Author + information
- Received November 21, 2016
- Revision received March 30, 2017
- Accepted April 6, 2017
- Published online August 7, 2017.
- Michael H. Criqui, MD, MPHa,∗ (, )
- Jessica B. Knox, MD, MBA, MPHa,
- Julie O. Denenberg, MAa,
- Nketi I. Forbang, MD, MPHa,
- Robyn L. McClelland, PhDb,
- Thomas E. Novotny, MD, MPHc,
- Veit Sandfort, MDd,
- Jill Waalen, MD, MPHa,
- Michael J. Blaha, MD, MPHe and
- Matthew A. Allison, MD, MPHa
- aDepartment of Family Medicine and Public Health, University of California, San Diego, La Jolla, California
- bDepartment of Biostatistics, University of Washington, Seattle, Washington
- cDivision of Epidemiology and Biostatistics, San Diego State University, San Diego, California
- dNational Institutes of Health Clinical Center, Department of Radiology and Imaging Sciences, Bethesda, Maryland
- eJohns Hopkins Ciccarone Center for the Prevention of Heart Disease, Baltimore, Maryland
- ↵∗Address for correspondence:
Dr. Michael H. Criqui, Department of Family Medicine and Public Health, University of California San Diego, 9500 Gilman Drive #0607, La Jolla, California 92093-0607.
Objectives This study sought to determine the possibility of interactions between coronary artery calcium (CAC) volume or CAC density with each other, and with age, sex, ethnicity, the new atherosclerotic cardiovascular disease (ASCVD) risk score, diabetes status, and renal function by estimated glomerular filtration rate, and, using differing CAC scores, to determine the improvement over the ASCVD risk score in risk prediction and reclassification.
Background In MESA (Multi-Ethnic Study of Atherosclerosis), CAC volume was positively and CAC density inversely associated with cardiovascular disease (CVD) events.
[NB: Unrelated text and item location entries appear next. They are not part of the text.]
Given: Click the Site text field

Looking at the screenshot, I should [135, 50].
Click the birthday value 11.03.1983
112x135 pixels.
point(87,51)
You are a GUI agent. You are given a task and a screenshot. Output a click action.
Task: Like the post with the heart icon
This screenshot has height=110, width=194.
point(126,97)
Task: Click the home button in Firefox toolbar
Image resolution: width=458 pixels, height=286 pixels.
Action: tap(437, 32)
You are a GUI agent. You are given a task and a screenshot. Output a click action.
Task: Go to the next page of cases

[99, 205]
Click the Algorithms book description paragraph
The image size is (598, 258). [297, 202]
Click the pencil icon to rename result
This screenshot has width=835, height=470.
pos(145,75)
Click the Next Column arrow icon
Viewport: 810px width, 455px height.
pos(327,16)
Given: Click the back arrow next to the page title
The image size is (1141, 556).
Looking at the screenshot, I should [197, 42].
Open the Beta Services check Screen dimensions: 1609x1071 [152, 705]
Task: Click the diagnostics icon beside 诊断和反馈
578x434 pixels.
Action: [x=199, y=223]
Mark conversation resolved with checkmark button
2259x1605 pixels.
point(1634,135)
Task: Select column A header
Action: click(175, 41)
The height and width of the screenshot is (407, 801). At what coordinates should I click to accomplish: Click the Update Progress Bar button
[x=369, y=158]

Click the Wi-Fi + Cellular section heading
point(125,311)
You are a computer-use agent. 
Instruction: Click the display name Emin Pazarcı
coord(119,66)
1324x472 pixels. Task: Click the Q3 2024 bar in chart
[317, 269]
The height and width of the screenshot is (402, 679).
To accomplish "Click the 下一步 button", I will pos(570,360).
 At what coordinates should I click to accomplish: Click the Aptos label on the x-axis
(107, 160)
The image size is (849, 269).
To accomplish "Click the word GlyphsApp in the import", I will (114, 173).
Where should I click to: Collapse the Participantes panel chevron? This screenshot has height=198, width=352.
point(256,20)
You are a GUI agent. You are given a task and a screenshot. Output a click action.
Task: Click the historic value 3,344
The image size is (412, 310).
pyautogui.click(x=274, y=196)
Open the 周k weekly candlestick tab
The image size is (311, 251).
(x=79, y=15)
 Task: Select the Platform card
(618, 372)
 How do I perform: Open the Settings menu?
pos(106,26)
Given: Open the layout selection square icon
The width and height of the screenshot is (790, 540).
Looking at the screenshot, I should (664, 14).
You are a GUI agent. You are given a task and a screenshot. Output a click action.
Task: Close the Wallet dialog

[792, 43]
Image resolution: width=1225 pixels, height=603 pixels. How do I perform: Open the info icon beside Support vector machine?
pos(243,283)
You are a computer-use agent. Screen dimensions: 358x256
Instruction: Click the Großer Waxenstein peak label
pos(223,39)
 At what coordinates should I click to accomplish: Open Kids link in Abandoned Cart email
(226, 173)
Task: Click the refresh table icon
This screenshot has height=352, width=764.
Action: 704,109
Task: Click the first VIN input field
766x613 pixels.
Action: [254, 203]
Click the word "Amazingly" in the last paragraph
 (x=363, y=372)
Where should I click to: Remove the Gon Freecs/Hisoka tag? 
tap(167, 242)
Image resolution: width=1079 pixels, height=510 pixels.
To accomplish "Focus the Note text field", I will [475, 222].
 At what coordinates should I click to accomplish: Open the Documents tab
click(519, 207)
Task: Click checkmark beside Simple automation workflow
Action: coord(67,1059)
Methods A total of 3,398 MESA participants free of clinical CVD but with prevalent CAC at baseline were followed for incident CVD events.
Results During a median 11.0 years of follow-up, there were 390 CVD events, 264 of which were coronary heart disease (CHD). With each SD increase of ln CAC volume (1.62), risk of CHD increased 73% (p < 0.001) and risk of CVD increased 61% (p < 0.001). Conversely, each SD increase of CAC density (0.69) was associated with 28% lower risk of CHD (p < 0.001) and 25% lower risk of CVD (p < 0.001). CAC density was inversely associated with risk at all levels of CAC volume (i.e., no interaction was present). In multivariable Cox models, significant interactions were present for CAC volume with age and ASCVD risk score for both CHD and CVD, and CAC density with ASCVD risk score for CVD. Hazard ratios were generally stronger in the lower risk groups. Receiver-operating characteristic area under the curve and Net Reclassification Index analyses showed better prediction by CAC volume than by Agatston, and the addition of CAC density to CAC volume further significantly improved prediction.
Conclusions The inverse association between CAC density and incident CHD and CVD events is robust across strata of other CVD risk factors. Added to the ASCVD risk score, CAC volume and density provided the strongest prediction for CHD and CVD events, and the highest correct reclassification.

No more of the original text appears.